Raw brain-heart processes, analogous to bits and byte-streams of the body that often may seem like nonsense and hallucinations to our high-level conscious-identity interfaces, have historically been rich fuel for poets. Contemporaneous with Duchamp's introduction of a toilet into a gallery, Hugo Ball and Kurt Shwitters at the Cabaret Voltaire introduced guttural grunts, growls, yelps, and streams of imaginary languages into their poetry performances. Manipulations of graphic elements followed, --the page evolved into arbitrarily lush turbulent horizons. Eventually under the glandular deconstructivist contortional physics of postmodernism, poetry became whatever we call poetry. Into this expansive atmosphere, in the mid-80's, Ray Kurzweil (a renowned programmer instrumental in developing speech recognition software, the first CCD flatbed scanner, etc….) launched Cybernetic Poet, a computerized mathematical modeling system which emulates a diversity of poetic styles as it spontaneously improvises new creations. Essentially, it exists at the interstice of a new field of creation where collaboration becomes analogous to initiating the genetic form of a programmed process (software) which then develops work independently of its creator. This perpetual motion would have delighted renaissance theoreticians. This type of software constitutes one feature of an evolving nascent AI landscape which will probably soon supercede the creative output of all humans.

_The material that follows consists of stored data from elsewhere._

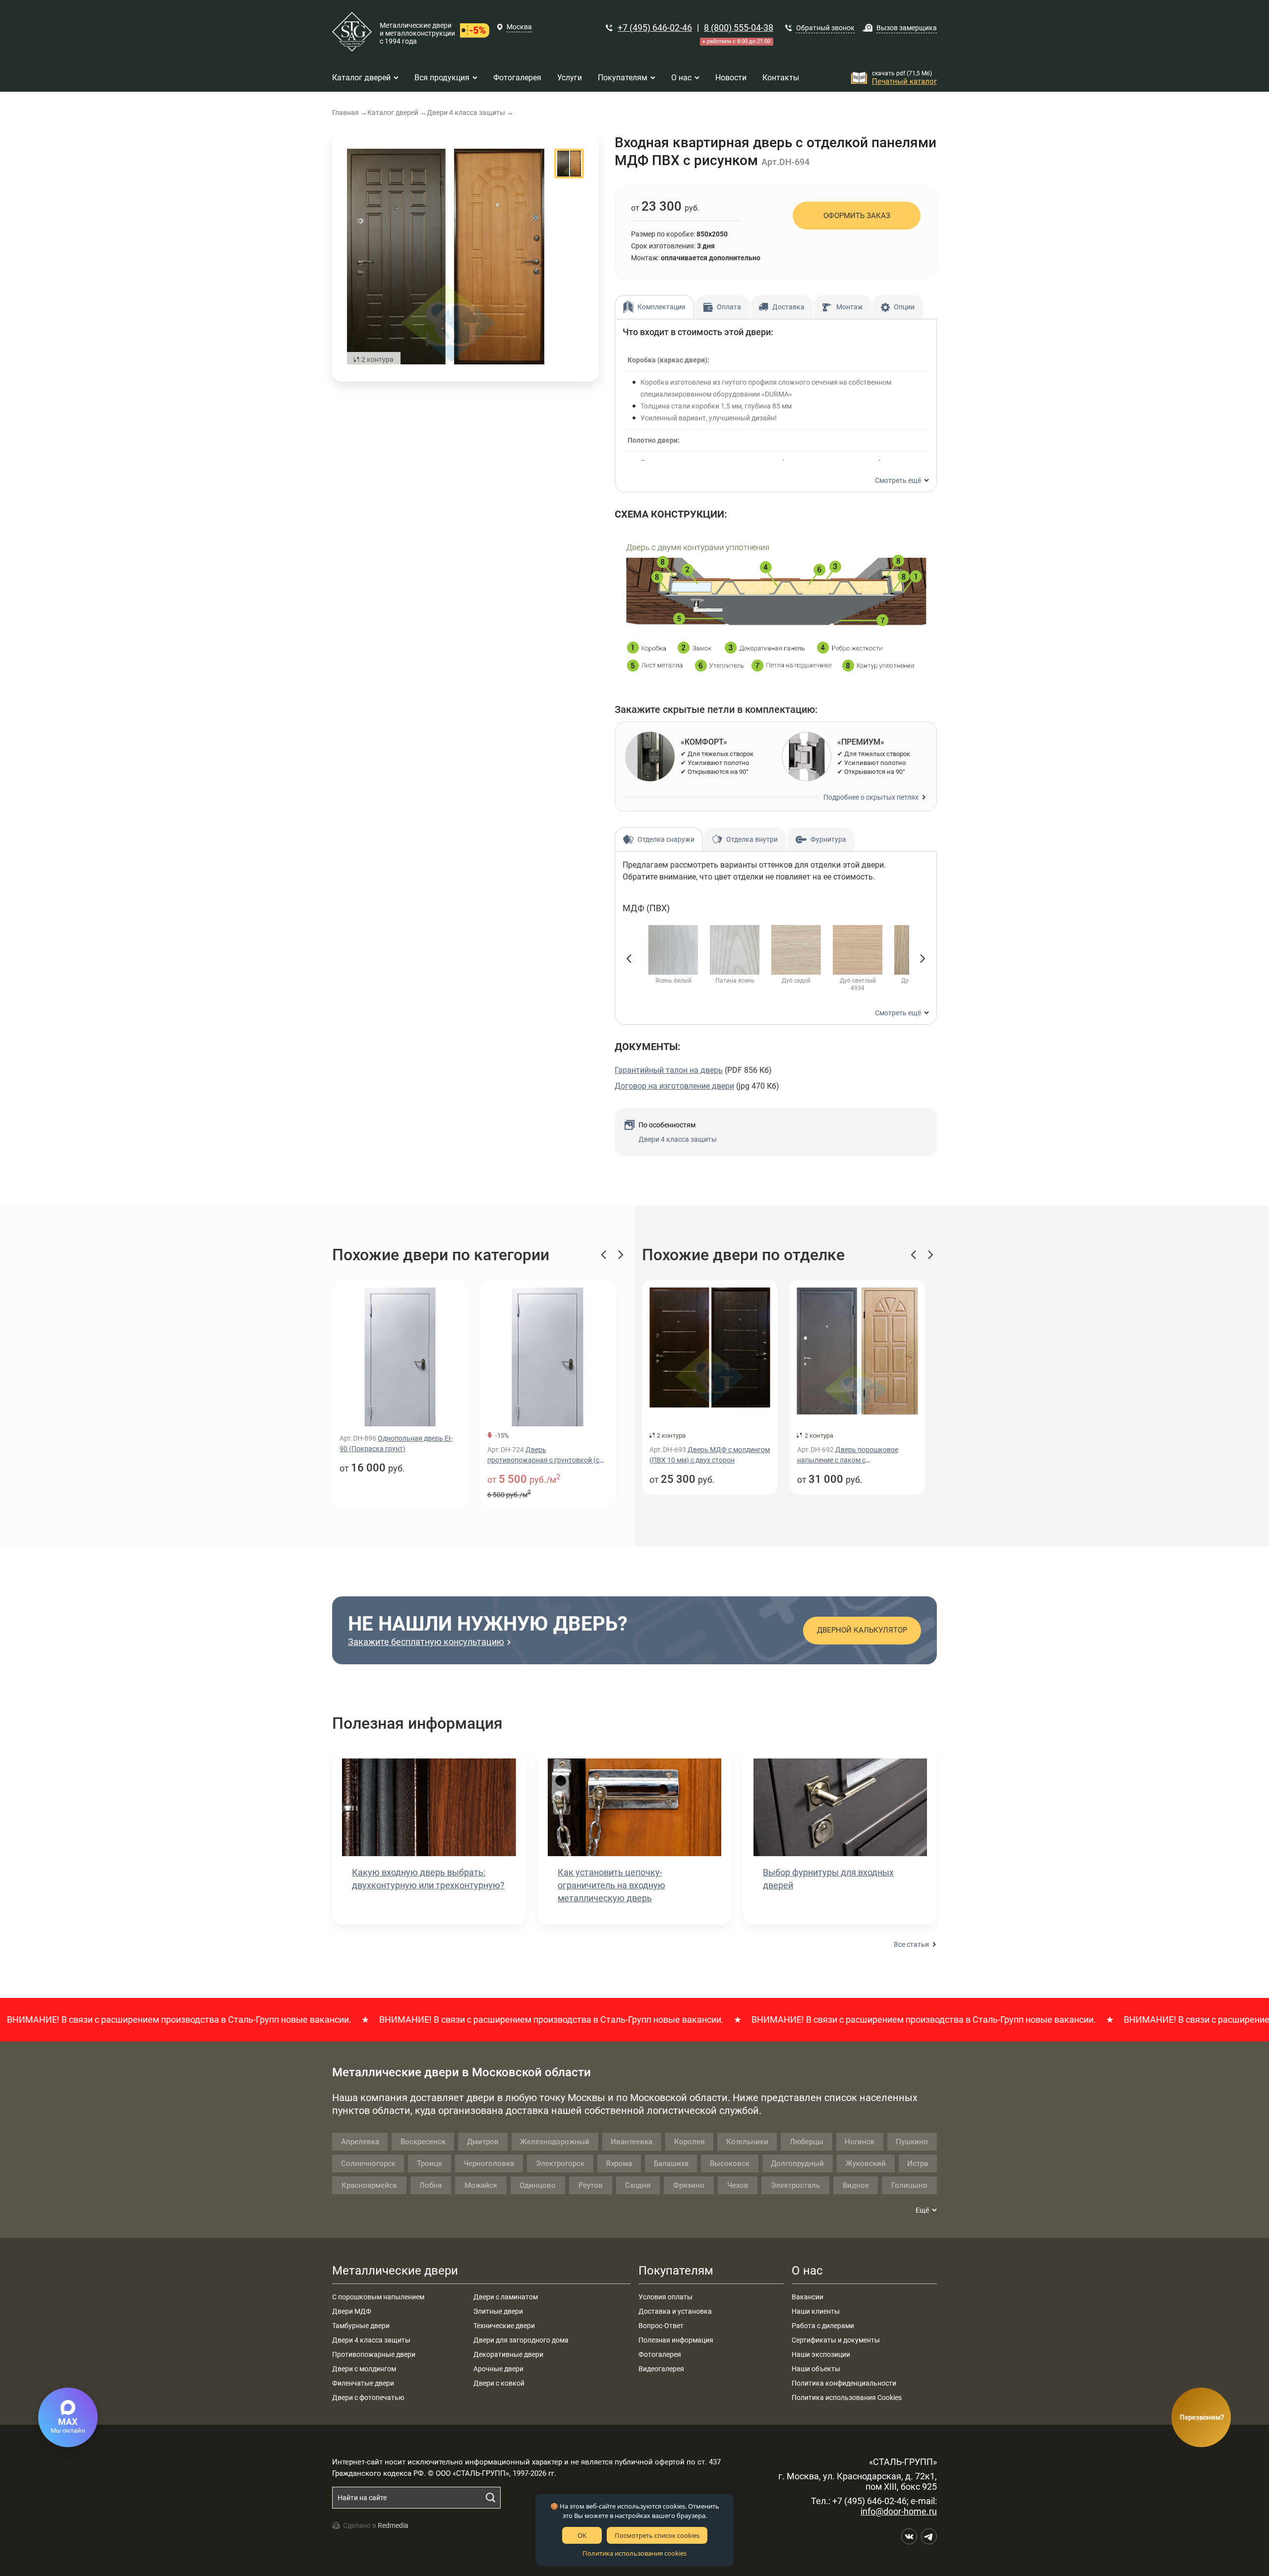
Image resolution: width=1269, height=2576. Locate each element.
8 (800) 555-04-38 (738, 27)
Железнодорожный (554, 2141)
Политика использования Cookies (847, 2397)
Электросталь (795, 2185)
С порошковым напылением (378, 2297)
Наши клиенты (816, 2311)
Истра (917, 2163)
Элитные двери (498, 2311)
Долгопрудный (797, 2163)
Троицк (429, 2163)
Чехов (738, 2185)
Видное (856, 2185)
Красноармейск (369, 2185)
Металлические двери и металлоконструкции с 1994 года (417, 33)
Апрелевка (360, 2141)
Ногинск (859, 2141)
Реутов (590, 2185)
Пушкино (912, 2141)
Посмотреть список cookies (657, 2535)
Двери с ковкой (498, 2383)
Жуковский (866, 2163)
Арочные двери (498, 2369)
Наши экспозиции (821, 2354)
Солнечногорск (368, 2163)
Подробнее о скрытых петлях (871, 797)
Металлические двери (395, 2271)
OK (581, 2535)
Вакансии (807, 2297)
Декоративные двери (508, 2354)
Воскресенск (423, 2141)
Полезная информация (675, 2340)
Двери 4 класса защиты (677, 1139)
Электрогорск (560, 2163)
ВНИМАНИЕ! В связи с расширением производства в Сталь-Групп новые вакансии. (484, 2019)
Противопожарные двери (373, 2354)
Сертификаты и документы (836, 2340)
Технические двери (504, 2326)
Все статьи (911, 1944)
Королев (689, 2141)
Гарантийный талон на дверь (669, 1070)
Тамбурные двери (361, 2326)
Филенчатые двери (363, 2383)
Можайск (480, 2185)
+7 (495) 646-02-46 (655, 27)
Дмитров (483, 2141)
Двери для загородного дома (521, 2340)
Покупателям (675, 2271)
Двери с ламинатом (505, 2297)
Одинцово (537, 2185)
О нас (807, 2271)
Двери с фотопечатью (368, 2397)
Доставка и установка (675, 2311)
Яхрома (619, 2163)
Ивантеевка (631, 2141)
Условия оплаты (665, 2297)
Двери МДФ (351, 2311)
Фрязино (688, 2185)
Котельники (747, 2141)
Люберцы (806, 2141)
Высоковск (730, 2163)
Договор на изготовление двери (674, 1086)
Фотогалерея (659, 2354)
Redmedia (393, 2525)
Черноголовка (488, 2163)
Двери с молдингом (364, 2369)
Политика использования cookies (634, 2553)
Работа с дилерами (823, 2326)
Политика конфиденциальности (844, 2383)
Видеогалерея (661, 2369)
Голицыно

Antiorp's verbal play on the listservs is clearly a more-traditional human-centric evolutionary offshoot of concrete poetry. Resonant comparisons could be made to b.p. nichol or "Wind" by Eugene Gomringer. The twisting of context so that words require effort to be decoded as both visual elements and as signifiers is the primary contribution made by the concrete poetry school. Analogous to this dispersion of immediate meaning (in subtle defiance of the ease of gratification favoured by the products of our entertainment manufacturers ), computer code often moves in convulsive ways challenging our notions of its linearity.

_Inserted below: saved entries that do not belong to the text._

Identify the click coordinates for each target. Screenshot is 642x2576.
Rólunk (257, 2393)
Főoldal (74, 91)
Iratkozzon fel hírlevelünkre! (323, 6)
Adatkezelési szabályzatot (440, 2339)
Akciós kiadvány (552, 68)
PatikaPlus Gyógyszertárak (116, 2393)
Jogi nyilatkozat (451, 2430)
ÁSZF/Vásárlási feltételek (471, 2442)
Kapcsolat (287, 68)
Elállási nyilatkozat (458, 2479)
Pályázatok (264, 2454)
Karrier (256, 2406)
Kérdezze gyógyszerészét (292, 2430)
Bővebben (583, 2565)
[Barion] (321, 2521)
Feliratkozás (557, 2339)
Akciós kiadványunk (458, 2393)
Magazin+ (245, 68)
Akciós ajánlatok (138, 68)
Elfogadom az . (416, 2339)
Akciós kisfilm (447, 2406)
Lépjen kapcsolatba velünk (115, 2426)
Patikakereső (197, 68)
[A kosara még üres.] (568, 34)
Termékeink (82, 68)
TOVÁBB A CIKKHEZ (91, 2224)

Example, after signing up to Antiorp's email list, I received an email which began:

// =_?

mot!vatd.adapt!v.bhav!our = funda.mentl 2 !ntell!genss

--learn!ng bhav!ourz - 3 parad!gmz (c.note 1)

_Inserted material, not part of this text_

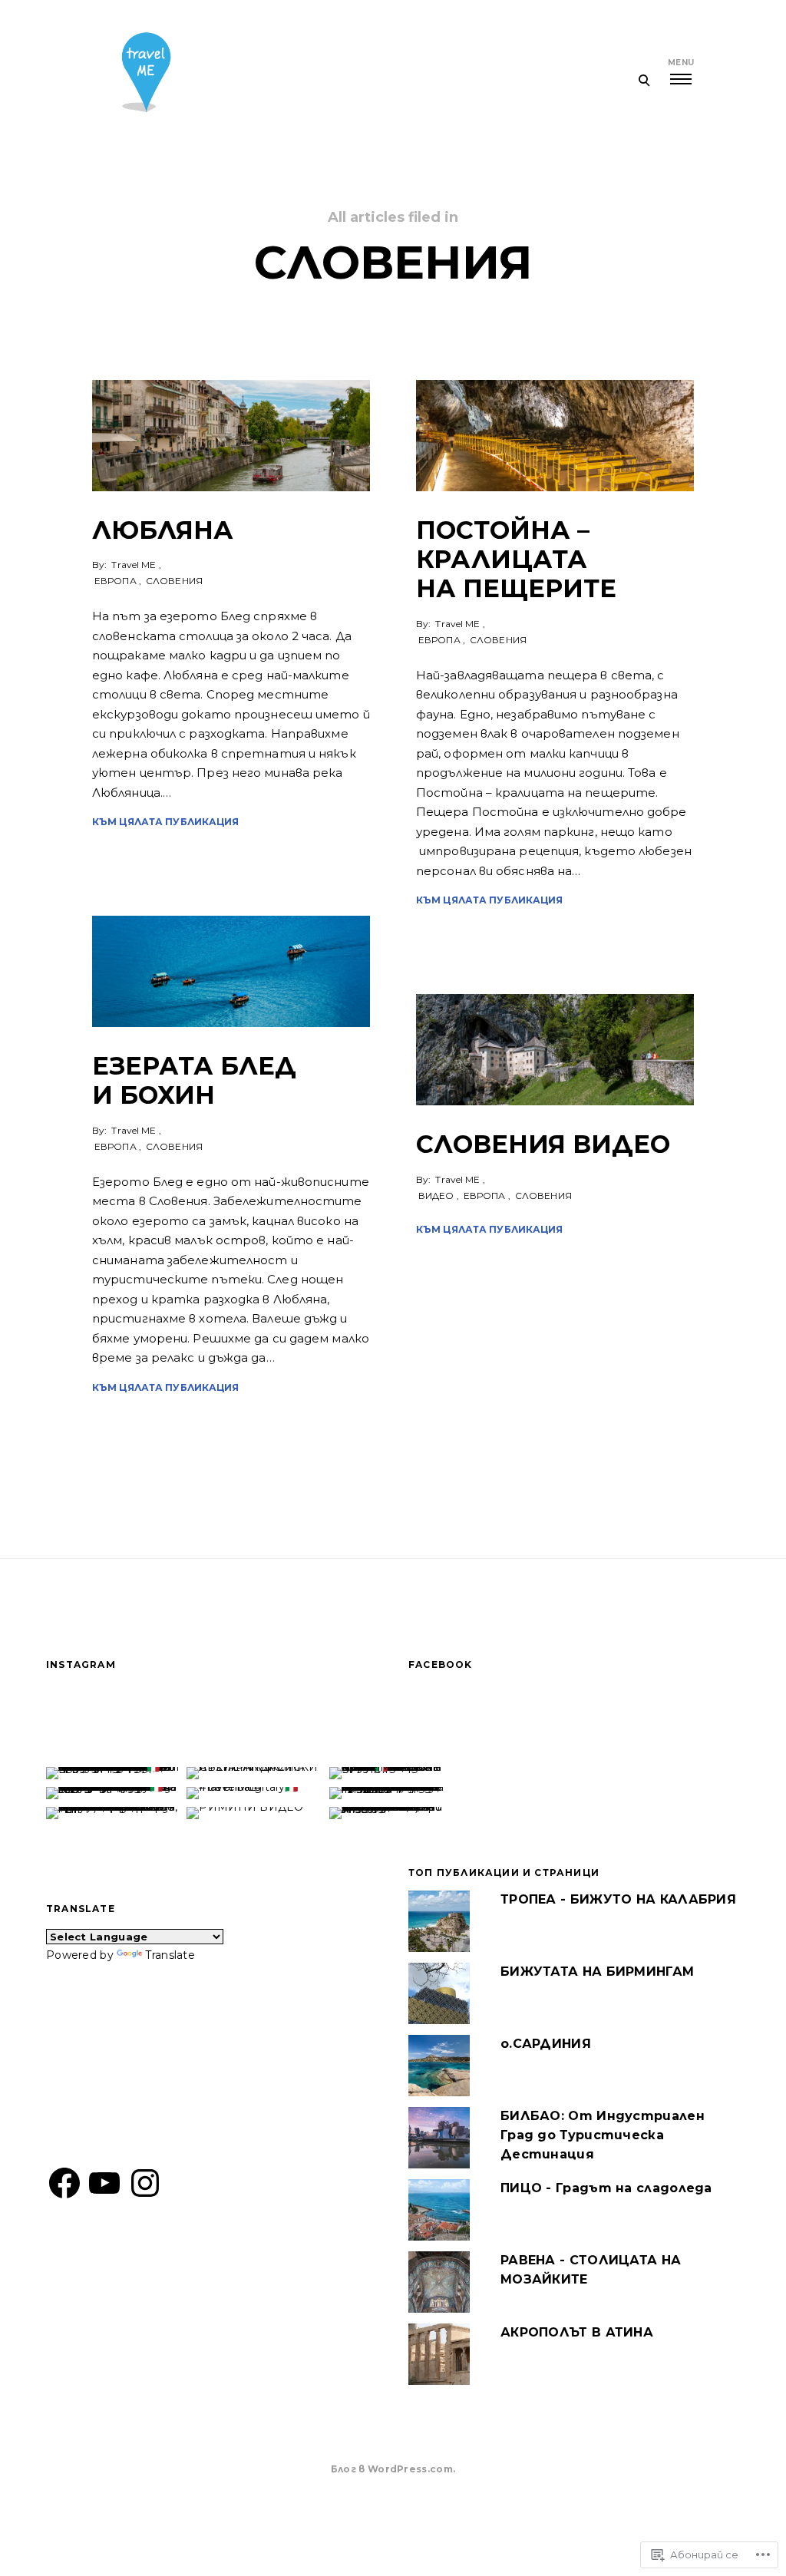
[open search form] (643, 79)
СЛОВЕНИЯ (174, 580)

-ekzposur. 2 relat!onz among. st!mul!
---------------------------| |
-ekzposur. 2 relat!onz b.tween rezpons.z +
st!mul! | |

Virtuosic deluges of messages of similar style intercut with long samples of her computer code (interspersed with occasional bitter spasms of political invective) provoked her banishment from several listservs. She fulfilled the typical model of the manic artist, the babbling obsessive, burning so brightly with fevered incandescence of inspiration that online communities occasionally reluctantly turned against her: she was keeping everyone awake to too large a spectrum of reality. Her diffusive non-linearity imperiled the concentrated topics to which technical listservs are dedicated. From the linguistic evidence, Antiorp would seem to have some personal knowledge of poetically-extreme states (a subtle clue in her exclamation: "- ! juzt forget 2 eat.").